The CRA is both community focused and results oriented. Today, you will hear about some of the programs that have leveraged CRA capital to help revitalize communities and provide opportunity to residents. To support economic transformation in underserved communities, banks have used their CRA capital to partner with nonprofits and community development financial institutions.
Today, we will focus specifically on the impact of capital on building economically healthy and sustainable communities.
Through a small business loan, local entrepreneurs in Camden can provide for their families while increasing jobs for local residents. Such job creation can also revitalize the city.
Through an affordable mortgage, a young couple can fulfill their dream of becoming homeowners. As they build equity in their homes, they are creating wealth they can rely on in the future. And ― through their purchase ― they are making an investment in the city that will have a tremendous impact on the next generation of Camden residents.
Through a partnership with a community development financial institution, the creation of a grocery store, a housing development, a child-care facility, or a federally qualified health clinic can become a reality.
As you will hear from Mayor Redd and others, now is a critical time in Camden’s history. The federal government, prominent corporations, and others are becoming more aware of the great opportunities for investment here.
So, how do financial institutions more effectively engage in efforts that can benefit current Camden residents? And how can this be done while investments continue to support major changes going on in the city?
One way might be via the CRA. It is a tool that can ensure Camden has access to the resources it needs. This capital can provide pathways to all kinds of opportunities benefiting families, neigborhoods, and the city as a whole.
Today’s event will explore this option in more depth. We will also see where Camden is heading as the city begins to implement plans that have been developed through collaborative leadership.

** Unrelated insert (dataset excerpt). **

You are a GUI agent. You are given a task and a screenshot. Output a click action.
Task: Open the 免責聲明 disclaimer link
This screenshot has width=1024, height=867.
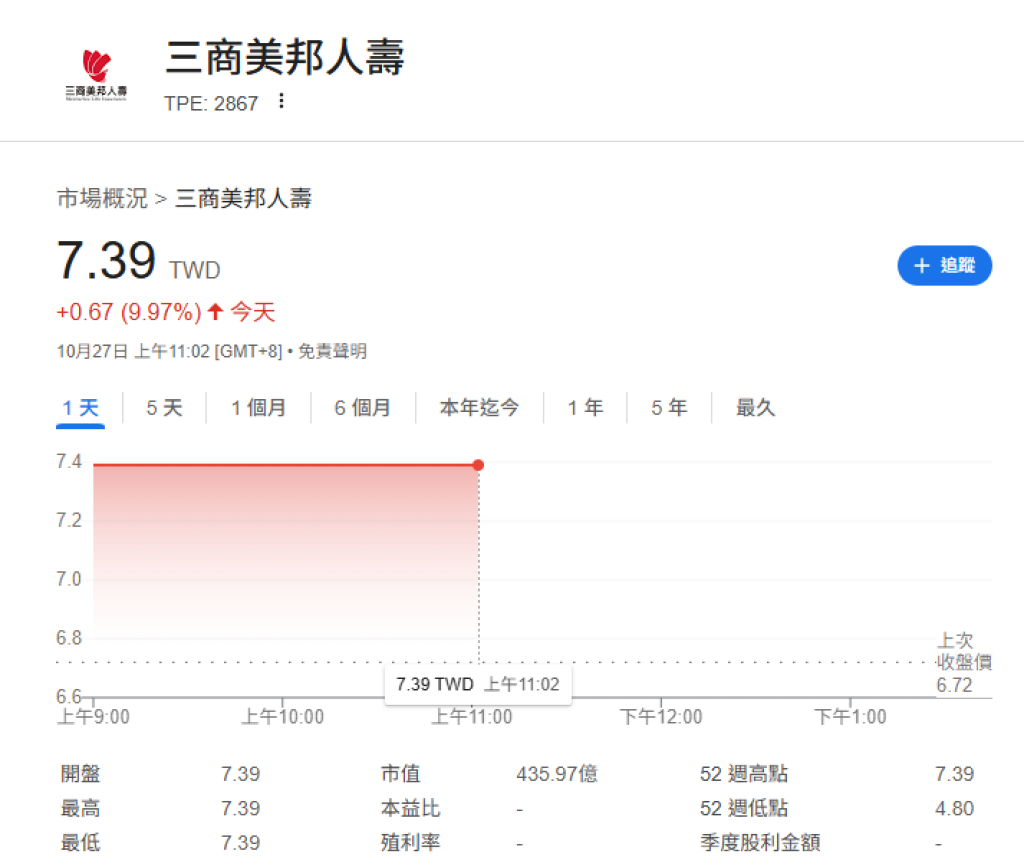pos(333,351)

Finally, panel discussions will provide examples of programs and solutions that have leveraged CRA loans, both locally and throughout other regions.
Later today, I will take a tour of the city and will meet with public, private, and nonprofit leaders to learn more about their work and future plans.
The Federal Reserve Bank of Philadelphia looks forward to using what we learn today ― and working with you ― to support the leaders of this city in their efforts to foster a strong, vibrant, and inclusive economy.
So, once again, I want to thank you for being here for this important conversation.